• _DESCRIPTION OF THE TASK_
Rewrite the lines beginning with the one containing "The image size is (1003, 650)." and running through the one containing "at (203, 223).", substituting "capture" for "screenshot" and leaving everything else unchanged.

*** Opening INPUT FOR THIS TASK ***

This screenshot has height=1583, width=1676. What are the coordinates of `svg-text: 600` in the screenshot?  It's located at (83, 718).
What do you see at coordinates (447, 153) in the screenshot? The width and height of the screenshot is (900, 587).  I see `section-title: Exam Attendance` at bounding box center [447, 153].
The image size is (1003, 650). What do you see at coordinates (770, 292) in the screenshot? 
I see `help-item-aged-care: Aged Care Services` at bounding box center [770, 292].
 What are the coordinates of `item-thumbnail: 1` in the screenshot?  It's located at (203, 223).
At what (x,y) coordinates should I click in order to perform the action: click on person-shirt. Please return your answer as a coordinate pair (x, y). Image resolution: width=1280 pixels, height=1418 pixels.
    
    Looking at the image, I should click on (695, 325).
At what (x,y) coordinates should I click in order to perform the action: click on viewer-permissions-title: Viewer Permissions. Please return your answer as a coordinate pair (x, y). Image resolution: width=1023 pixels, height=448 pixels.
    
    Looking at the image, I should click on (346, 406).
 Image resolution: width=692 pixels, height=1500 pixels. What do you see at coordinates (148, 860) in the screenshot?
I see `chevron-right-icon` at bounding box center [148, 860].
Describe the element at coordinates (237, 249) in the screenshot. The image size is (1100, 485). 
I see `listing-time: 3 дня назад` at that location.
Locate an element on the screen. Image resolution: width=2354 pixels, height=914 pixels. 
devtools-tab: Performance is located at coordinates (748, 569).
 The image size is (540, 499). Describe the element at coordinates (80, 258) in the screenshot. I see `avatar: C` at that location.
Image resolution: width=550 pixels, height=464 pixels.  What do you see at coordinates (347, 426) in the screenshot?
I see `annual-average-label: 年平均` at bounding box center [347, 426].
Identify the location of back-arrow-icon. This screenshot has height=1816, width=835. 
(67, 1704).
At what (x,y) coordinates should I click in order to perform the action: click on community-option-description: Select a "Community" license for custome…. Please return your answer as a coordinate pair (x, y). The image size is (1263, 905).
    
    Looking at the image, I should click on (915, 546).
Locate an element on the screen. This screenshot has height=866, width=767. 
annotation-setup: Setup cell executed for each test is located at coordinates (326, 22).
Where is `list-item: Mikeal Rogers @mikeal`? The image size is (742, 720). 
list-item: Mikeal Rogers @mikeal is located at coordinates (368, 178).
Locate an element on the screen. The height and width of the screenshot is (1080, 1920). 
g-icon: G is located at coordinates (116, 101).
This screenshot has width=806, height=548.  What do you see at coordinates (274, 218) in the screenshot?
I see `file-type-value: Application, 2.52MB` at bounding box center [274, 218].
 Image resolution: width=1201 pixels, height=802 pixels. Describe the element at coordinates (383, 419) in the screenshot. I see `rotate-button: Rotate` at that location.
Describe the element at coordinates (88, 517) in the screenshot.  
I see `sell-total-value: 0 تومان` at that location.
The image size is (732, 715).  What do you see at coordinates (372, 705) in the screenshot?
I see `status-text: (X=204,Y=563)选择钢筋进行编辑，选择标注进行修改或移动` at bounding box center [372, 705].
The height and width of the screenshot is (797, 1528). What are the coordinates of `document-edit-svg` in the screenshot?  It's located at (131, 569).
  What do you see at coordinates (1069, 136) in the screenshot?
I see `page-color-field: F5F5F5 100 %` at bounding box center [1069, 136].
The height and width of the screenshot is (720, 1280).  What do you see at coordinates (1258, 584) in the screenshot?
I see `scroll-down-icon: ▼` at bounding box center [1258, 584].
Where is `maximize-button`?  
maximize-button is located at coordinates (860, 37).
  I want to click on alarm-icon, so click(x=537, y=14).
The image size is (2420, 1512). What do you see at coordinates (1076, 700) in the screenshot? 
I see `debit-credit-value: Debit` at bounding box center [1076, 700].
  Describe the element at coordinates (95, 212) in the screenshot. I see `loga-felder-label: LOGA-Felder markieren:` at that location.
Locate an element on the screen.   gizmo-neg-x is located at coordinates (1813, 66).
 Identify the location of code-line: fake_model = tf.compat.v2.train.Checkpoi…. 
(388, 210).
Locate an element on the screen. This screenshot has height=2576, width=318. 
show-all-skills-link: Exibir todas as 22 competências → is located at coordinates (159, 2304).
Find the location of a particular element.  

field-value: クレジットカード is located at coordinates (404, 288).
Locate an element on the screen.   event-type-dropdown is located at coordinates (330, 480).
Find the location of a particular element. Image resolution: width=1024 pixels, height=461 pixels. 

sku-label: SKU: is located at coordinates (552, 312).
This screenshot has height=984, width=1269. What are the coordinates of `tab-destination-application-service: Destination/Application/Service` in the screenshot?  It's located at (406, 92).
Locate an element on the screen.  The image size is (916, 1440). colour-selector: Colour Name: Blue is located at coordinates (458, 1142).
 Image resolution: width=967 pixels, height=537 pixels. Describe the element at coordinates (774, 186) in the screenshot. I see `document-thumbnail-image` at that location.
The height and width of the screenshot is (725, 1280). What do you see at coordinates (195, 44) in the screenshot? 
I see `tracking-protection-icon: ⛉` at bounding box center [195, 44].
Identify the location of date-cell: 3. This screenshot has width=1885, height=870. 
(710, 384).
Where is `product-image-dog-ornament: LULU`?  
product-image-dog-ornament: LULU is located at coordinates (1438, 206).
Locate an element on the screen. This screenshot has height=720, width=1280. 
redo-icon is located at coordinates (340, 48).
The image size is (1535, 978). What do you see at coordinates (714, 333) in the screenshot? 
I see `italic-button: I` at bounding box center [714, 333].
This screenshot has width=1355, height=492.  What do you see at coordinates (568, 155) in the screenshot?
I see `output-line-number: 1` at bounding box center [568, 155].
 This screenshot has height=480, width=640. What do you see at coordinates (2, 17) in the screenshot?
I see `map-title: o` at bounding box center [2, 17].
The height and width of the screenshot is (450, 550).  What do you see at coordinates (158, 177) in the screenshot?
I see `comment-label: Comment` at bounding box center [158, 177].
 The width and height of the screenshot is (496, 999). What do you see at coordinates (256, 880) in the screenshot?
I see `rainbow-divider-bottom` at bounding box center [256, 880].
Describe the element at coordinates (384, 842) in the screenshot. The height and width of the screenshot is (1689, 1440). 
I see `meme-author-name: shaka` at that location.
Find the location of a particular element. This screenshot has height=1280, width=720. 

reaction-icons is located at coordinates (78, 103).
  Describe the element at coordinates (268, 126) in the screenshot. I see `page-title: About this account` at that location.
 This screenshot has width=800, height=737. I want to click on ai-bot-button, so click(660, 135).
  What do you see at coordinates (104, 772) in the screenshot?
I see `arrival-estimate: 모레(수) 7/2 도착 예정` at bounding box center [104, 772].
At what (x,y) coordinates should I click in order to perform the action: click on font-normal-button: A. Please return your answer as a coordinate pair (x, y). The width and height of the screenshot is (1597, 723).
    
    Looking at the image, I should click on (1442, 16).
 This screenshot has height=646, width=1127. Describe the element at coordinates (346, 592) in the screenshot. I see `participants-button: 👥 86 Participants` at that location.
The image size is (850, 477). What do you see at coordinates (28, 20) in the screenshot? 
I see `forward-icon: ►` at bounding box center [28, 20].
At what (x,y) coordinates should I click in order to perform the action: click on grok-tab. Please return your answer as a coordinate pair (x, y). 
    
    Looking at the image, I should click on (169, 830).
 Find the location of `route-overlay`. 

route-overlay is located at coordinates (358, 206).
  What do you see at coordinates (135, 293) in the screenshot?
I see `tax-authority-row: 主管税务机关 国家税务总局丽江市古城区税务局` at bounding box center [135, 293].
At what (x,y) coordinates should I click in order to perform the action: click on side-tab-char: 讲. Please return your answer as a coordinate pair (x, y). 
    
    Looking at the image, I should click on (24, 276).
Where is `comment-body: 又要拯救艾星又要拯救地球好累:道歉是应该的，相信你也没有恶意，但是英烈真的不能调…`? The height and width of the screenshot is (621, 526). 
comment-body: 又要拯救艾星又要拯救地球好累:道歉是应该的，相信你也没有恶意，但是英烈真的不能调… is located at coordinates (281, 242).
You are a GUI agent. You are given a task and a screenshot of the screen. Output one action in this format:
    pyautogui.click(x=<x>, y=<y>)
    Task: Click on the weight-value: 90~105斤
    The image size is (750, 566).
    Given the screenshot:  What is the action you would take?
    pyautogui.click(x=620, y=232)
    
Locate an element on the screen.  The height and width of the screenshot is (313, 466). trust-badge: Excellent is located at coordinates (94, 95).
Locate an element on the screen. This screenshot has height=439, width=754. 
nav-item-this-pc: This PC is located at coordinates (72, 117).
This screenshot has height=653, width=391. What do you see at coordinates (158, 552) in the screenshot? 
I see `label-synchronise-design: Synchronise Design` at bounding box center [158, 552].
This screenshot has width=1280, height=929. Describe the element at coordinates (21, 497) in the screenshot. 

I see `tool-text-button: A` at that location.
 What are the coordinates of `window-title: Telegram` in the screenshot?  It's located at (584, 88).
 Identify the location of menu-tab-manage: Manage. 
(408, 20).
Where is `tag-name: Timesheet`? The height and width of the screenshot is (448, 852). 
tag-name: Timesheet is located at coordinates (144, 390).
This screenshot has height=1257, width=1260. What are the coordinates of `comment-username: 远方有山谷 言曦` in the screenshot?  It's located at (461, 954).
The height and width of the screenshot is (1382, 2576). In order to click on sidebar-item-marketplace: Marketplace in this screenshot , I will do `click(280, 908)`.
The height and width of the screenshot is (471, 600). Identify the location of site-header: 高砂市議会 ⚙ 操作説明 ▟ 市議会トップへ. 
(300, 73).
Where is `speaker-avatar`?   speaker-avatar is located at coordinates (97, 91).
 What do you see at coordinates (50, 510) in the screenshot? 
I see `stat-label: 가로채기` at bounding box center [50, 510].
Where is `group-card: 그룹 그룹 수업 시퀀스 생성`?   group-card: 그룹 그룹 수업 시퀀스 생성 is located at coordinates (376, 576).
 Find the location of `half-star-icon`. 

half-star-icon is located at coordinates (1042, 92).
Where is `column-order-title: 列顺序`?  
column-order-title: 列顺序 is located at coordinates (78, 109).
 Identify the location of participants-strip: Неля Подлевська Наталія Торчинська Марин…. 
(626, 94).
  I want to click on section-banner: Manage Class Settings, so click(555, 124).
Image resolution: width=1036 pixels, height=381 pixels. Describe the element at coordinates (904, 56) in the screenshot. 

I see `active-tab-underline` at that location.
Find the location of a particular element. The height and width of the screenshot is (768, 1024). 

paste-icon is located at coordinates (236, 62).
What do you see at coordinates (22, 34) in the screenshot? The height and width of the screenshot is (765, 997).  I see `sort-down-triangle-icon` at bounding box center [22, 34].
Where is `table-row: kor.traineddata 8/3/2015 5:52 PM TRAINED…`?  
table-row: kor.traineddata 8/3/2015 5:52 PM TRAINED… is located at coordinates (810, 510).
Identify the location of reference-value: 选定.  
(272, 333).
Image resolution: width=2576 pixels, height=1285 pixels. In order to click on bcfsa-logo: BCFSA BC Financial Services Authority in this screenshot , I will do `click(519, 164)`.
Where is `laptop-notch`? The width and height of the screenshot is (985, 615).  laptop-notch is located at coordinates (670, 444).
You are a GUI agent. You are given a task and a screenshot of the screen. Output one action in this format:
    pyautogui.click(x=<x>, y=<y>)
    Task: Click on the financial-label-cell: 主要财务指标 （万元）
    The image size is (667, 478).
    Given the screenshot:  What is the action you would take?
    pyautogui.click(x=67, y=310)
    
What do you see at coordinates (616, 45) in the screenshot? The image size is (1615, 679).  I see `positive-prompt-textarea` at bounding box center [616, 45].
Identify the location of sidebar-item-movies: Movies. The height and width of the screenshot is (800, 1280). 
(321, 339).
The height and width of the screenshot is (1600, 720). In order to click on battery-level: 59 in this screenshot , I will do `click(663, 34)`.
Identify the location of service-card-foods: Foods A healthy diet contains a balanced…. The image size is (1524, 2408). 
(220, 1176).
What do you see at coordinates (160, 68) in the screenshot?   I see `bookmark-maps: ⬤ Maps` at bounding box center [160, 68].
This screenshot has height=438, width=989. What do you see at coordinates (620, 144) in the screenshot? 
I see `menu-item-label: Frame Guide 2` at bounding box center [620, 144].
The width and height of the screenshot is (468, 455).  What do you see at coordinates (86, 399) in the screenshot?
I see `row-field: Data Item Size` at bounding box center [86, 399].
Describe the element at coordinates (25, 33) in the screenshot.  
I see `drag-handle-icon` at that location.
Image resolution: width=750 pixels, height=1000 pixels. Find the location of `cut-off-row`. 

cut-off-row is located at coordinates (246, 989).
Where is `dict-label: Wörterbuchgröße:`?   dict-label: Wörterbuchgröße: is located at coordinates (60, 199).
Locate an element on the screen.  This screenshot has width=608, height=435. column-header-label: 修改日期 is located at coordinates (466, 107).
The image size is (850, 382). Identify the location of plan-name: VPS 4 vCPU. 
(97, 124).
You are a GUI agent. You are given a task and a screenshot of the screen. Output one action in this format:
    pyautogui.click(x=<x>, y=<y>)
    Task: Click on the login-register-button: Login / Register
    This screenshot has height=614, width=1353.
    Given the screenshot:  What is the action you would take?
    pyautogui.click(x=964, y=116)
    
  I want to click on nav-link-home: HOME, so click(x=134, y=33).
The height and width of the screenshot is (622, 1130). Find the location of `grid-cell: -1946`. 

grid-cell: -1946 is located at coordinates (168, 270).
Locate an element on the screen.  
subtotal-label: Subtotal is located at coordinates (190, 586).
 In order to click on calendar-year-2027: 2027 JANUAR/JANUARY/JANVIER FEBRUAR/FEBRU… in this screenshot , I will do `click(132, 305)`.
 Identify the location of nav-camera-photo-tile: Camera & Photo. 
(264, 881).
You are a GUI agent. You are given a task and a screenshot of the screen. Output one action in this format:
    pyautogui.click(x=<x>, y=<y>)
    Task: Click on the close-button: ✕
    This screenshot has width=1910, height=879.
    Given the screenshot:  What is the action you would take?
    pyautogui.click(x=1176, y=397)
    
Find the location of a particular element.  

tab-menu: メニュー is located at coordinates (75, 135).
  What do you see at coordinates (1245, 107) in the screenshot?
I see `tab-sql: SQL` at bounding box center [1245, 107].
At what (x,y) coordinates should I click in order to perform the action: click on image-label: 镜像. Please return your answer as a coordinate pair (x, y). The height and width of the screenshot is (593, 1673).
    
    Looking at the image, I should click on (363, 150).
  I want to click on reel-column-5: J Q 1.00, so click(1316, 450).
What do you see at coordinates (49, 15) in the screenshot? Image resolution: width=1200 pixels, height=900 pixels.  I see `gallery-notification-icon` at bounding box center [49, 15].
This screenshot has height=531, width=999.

*** Closing INPUT FOR THIS TASK ***

• _EXERCISE RESULT_
The image size is (1003, 650). What do you see at coordinates (770, 292) in the capture? 
I see `help-item-aged-care: Aged Care Services` at bounding box center [770, 292].
 What are the coordinates of `item-thumbnail: 1` in the capture?  It's located at (203, 223).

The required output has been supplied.